[SPARK-25446][R] Add schema_of_json() and schema_of_csv() to R #22939

HyukjinKwon · 2018-11-04T09:16:32Z

What changes were proposed in this pull request?

This PR proposes to expose schema_of_json and schema_of_csv at R side.

schema_of_json:

json <- '{"name":"Bob"}'
df <- sql("SELECT * FROM range(1)")
head(select(df, schema_of_json(json)))

  schema_of_json({"name":"Bob"})
1            struct<name:string>

schema_of_csv:

csv <- "Amsterdam,2018"
df <- sql("SELECT * FROM range(1)")
head(select(df, schema_of_csv(csv)))

  schema_of_csv(Amsterdam,2018)
1    struct<_c0:string,_c1:int>

How was this patch tested?

Manually tested, unit tests added, documentation manually built and verified.

HyukjinKwon · 2018-11-04T09:23:03Z

cc @felixcheung and @MaxGekk

R/pkg/R/functions.R

-#'            the same options as the JSON/CSV data source. Additionally \code{to_json} supports
-#'            the "pretty" option which enables pretty JSON generation. In \code{arrays_zip},
-#'            this contains additional Columns of arrays to be merged.
+#' @param ... additional argument(s). In \code{to_json}, \code{from_json} and


SparkQA · 2018-11-04T12:07:13Z

Test build #98446 has finished for PR 22939 at commit 5f0a3b6.

This patch fails Spark unit tests.
This patch merges cleanly.
This patch adds no public classes.

HyukjinKwon · 2018-11-04T12:25:32Z

retest this please

R/pkg/R/functions.R

-#'              also supported for the schema.
-#'          \item \code{from_csv}: a DDL-formatted string
+#'              also supported for the schema. Since Spark 3.0, \code{schema_of_json} or
+#'              a DDL-formatted string literal can also be accepted.


viirya · 2018-11-04T13:58:47Z

In addition, it also proposes to make from_csv and from_json accept structType, DDL-formatted string, DDL-formatted string literal, and schema_of_[csv|json] as schema so that we can utilise both schema_of_json and schema_of_csv.

Shall we make it as separate PR?

HyukjinKwon · 2018-11-04T14:29:23Z

Makes sense. Let me separate it tomorrow.
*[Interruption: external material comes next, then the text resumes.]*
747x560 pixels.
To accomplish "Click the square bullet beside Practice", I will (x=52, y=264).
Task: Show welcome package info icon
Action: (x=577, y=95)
SparkQA · 2018-11-04T16:01:22Z

Test build #98449 has finished for PR 22939 at commit 5f0a3b6.

This patch passes all tests.
This patch merges cleanly.
This patch adds no public classes.

HyukjinKwon · 2018-11-05T03:09:06Z

Will make another PR after this gets merged to allow the cases below:

df <- sql("SELECT named_struct('name', 'Bob') as people")
df <- mutate(df, people_json = to_json(df$people))
head(select(df, from_json(df$people_json, schema_of_json(head(df)$people_json))))

  from_json(people_json)
1                    Bob

df <- sql("SELECT named_struct('name', 'Bob') as people")
df <- mutate(df, people_json = to_csv(df$people))
head(select(df, from_csv(df$people_json, schema_of_csv(head(df)$people_json))))

  from_csv(people_json)
1                   Bob

SparkQA · 2018-11-05T03:49:38Z

Test build #98457 has finished for PR 22939 at commit c0a9384.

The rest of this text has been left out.